Proving the primality of a quadratic over the natural numbers

[mathworker]

is there any way to prove or disprove the statement:
y=3x^2+3x+1 is prime for all x belongs to natural numbers...

 

[Fernando Revilla]

Re: help!

is there any way to prove or disprove the statement:
y=3x^2+3x+1 is prime for all x belongs to natural numbers...

Yes, use the following theorem (Goldbach 1752):

If $f\in\mathbb{Z}[x]$ has the property that $f(n)$ is prime for all $n\ge 1$, then $f$ must be a constant.

 

[chisigma]

Re: help!

is there any way to prove or disprove the statement:
y=3x^2+3x+1 is prime for all x belongs to natural numbers...

Is...

$$ y = 3\ (x-x_{1})\ (x-x_{2})\ (1)$$

... where $x_{1}$ and $x_{2}$ are the roots of the equation $x^{2} + x + \frac{1}{3} = 0$. The discriminat is <0, so that no real roots exists and that means that no real factor of y in (1) exists...

Kind regards

$\chi$ $\sigma$

 

[Fernando Revilla]

Re: help!

Is...

$$ y = 3\ (x-x_{1})\ (x-x_{2})\ (1)$$

... where $x_{1}$ and $x_{2}$ are the roots of the equation $x^{2} + x + \frac{1}{3} = 0$. The discriminat is <0, so that no real roots exists and that means that no real factor of y in (1) exists...

Kind regards

$\chi$ $\sigma$

I don't undesrtand. We have $y(x)=3(x-a)(x-\bar{a})$ with $a=(-3+\sqrt{3}i)/6$, however $y(n)=3(n-a)(n-\bar{a})$ could be composite or prime.

 

[mathworker]

Re: help!

Is...

$$ y = 3\ (x-x_{1})\ (x-x_{2})\ (1)$$

... where $x_{1}$ and $x_{2}$ are the roots of the equation $x^{2} + x + \frac{1}{3} = 0$. The discriminant is <0, so that no real roots exists and that means that no real factor of y in (1) exists...

Kind regards

$\chi$ $\sigma$

but if we consider x^2+x+1=y whose discriminant too is less than zero..
for x=4 it gives 21 which is not prime...

 

[mathworker]

Re: help!

Yes, use the following theorem (Goldbach 1752):

If $f\in\mathbb{Z}[x]$ has the property that $f(n)$ is prime for all $n\ge 1$, then $f$ must be a constant.
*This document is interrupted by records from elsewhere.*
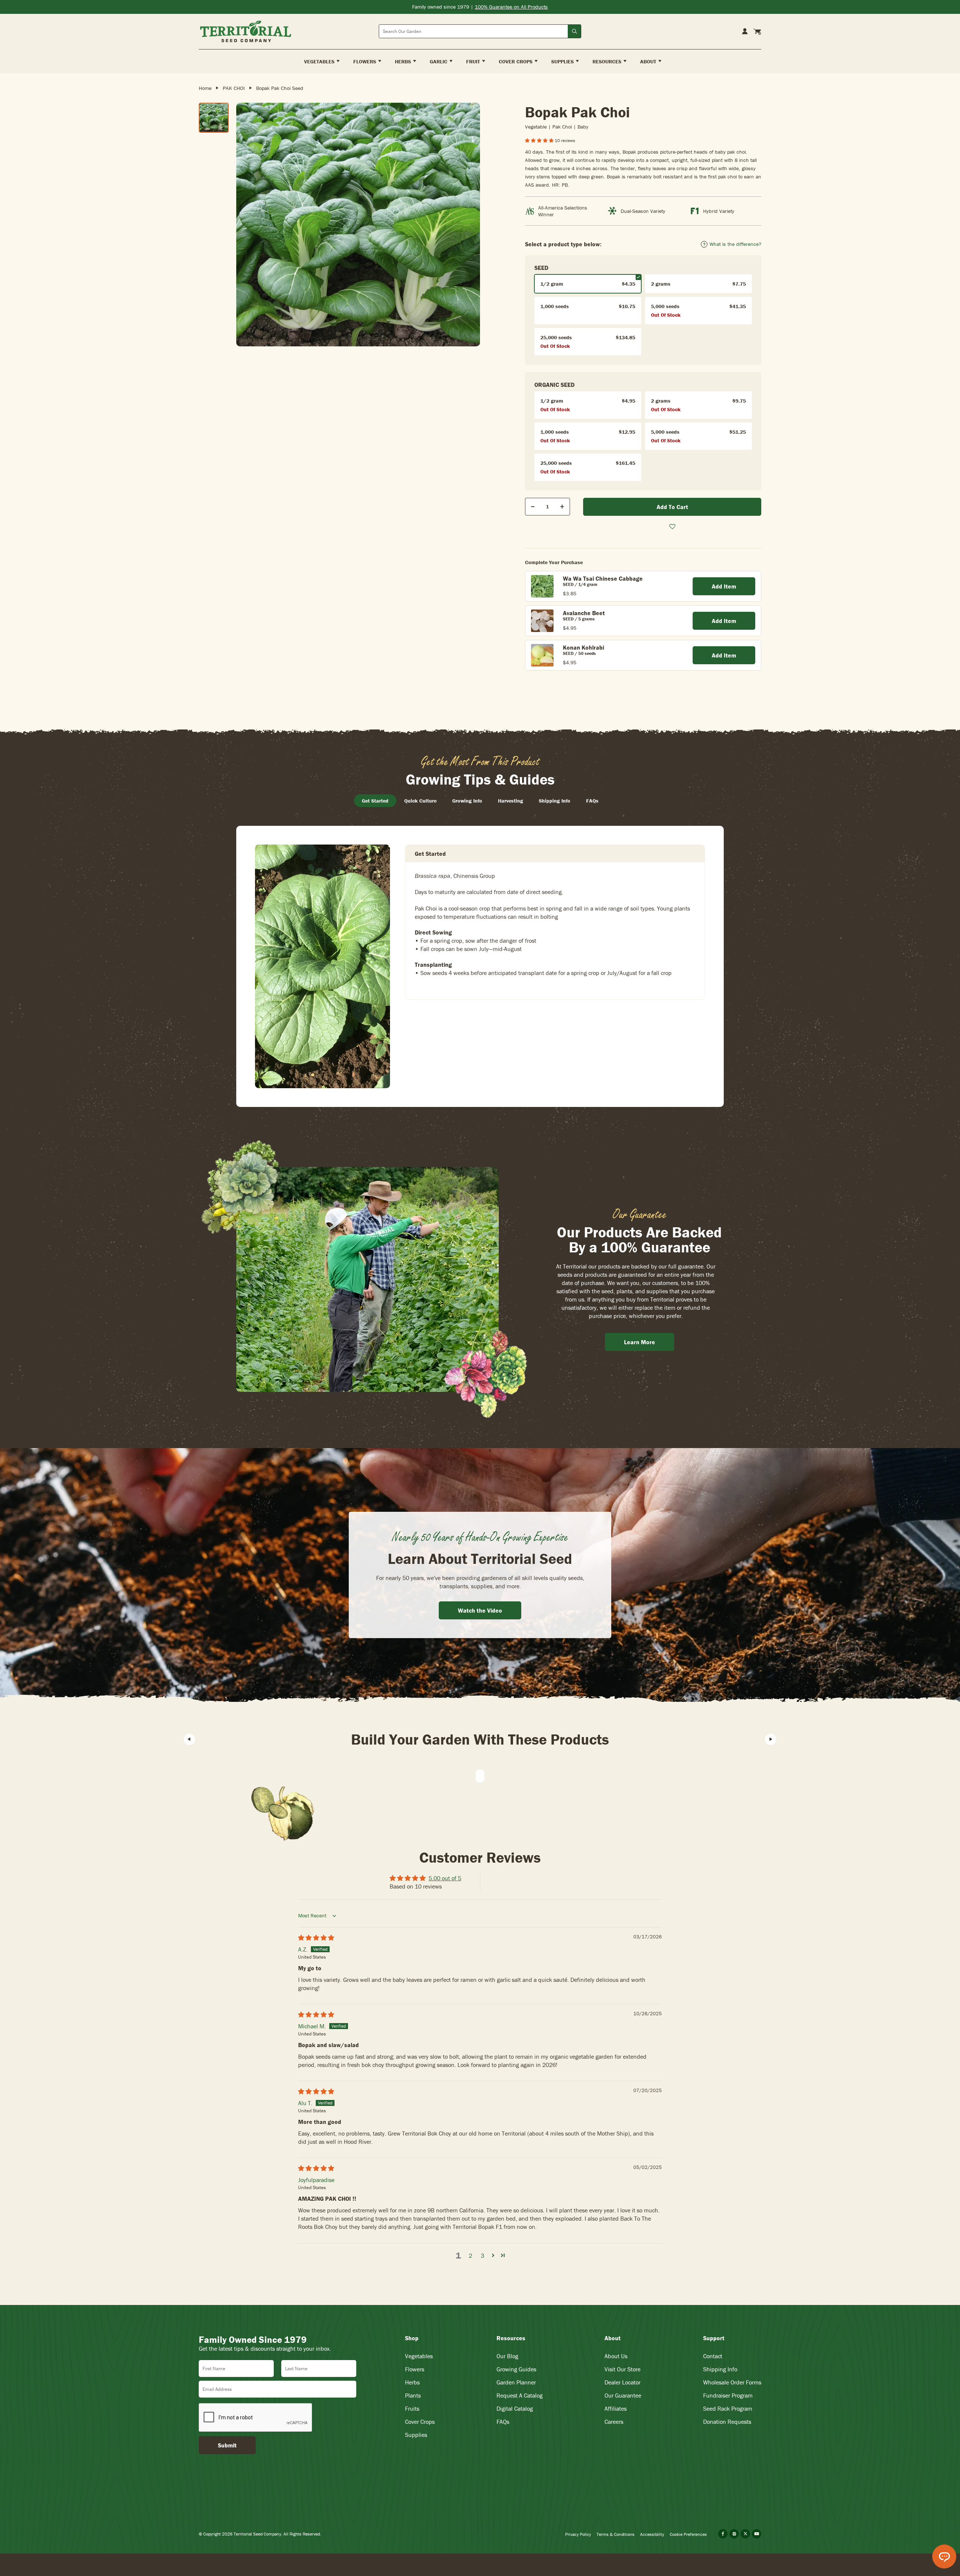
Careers (613, 2421)
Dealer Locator (622, 2382)
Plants (413, 2395)
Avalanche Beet (584, 613)
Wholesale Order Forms (732, 2382)
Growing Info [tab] (467, 800)
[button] (540, 140)
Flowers (414, 2369)
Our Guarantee (622, 2395)
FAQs (502, 2421)
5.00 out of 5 (445, 1878)
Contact (712, 2356)
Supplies (416, 2434)
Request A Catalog (519, 2395)
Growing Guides (516, 2369)
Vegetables (419, 2356)
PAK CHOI (234, 88)
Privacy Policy (578, 2534)
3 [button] (482, 2255)
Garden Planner (516, 2382)
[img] (316, 1937)
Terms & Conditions (615, 2534)
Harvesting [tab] (510, 800)
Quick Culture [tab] (420, 800)
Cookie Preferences (688, 2534)
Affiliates (615, 2408)
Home (205, 88)
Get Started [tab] (375, 800)
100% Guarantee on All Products (511, 6)
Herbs (412, 2382)
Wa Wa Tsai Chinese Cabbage (603, 578)
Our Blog (507, 2356)
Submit (227, 2445)
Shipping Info (720, 2369)
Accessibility (652, 2534)
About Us (615, 2356)
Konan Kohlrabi (583, 647)
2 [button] (470, 2255)
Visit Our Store (622, 2369)
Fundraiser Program (728, 2395)
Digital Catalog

but given function is not constant and i checked y =f(X) for some numbers and found it prime every time

 

[PaulRS]

Re: help!

but given function is not constant and i checked y =f(X) for some numbers and found it prime every time

$$3\cdot 5^2 + 3\cdot 5 + 1 = 91 = 7\cdot 13$$ this is the smallest non-prime value.

Nonconstant polynomials can't be forever prime, indeed suppose $$f(x)=a_n\cdot x^n +\ldots + a_1\cdot x^1 + a_0$$

Then imagine it were always prime, and then $$f(x)-f(y)=a_n\cdot (x^n-y^n)+\ldots + a_1\cdot (x-y)$$ right?

Well, clearly $$x-y$$ divides $$x^n-y^n=(x-y)\cdot \left(x^{n-1}+x^{n-2}y+\ldots +x y^{n-2}+y^{n-1}\right)$$ for each $$n$$, and so $$(x-y)|(f(x)-f(y))$$

Thus if $$p$$ were a prime dividing $$f(r)$$ for some $$r\geq 1$$, we have $$\left( (k\cdot p + r) - r\right) | \left( f(k\cdot p + r) - f(r) \right)$$ for each $$k$$ and so, since $$p|f(r)$$, it follows that $$p | f(p\cdot k+r)$$ for each $$k\geq 1$$.
But $$f(p\cdot k+r)$$ for $$k\geq 1$$ can't all equal $$p$$, since $$f$$ would otherwise have to be constant. Hence some $$f(k\cdot p + r)$$ must be composite.

So with this construction in mind we could note that $$f(1)=7$$, and so $$f(7\cdot k + 1)$$ is nonprime for some $$k\geq 1$$, check for instance $$f(8)=217$$ which, as we saw, must be a multiple of $$7$$.

 

[Fernando Revilla]

Re: help!

i checked y =f(X) for some numbers and found it prime every time

For some, but not for all. :)

 

[mathworker]

Re: help!

For some, but not for all. :)

thank you for providing the theorem and quick reply...:D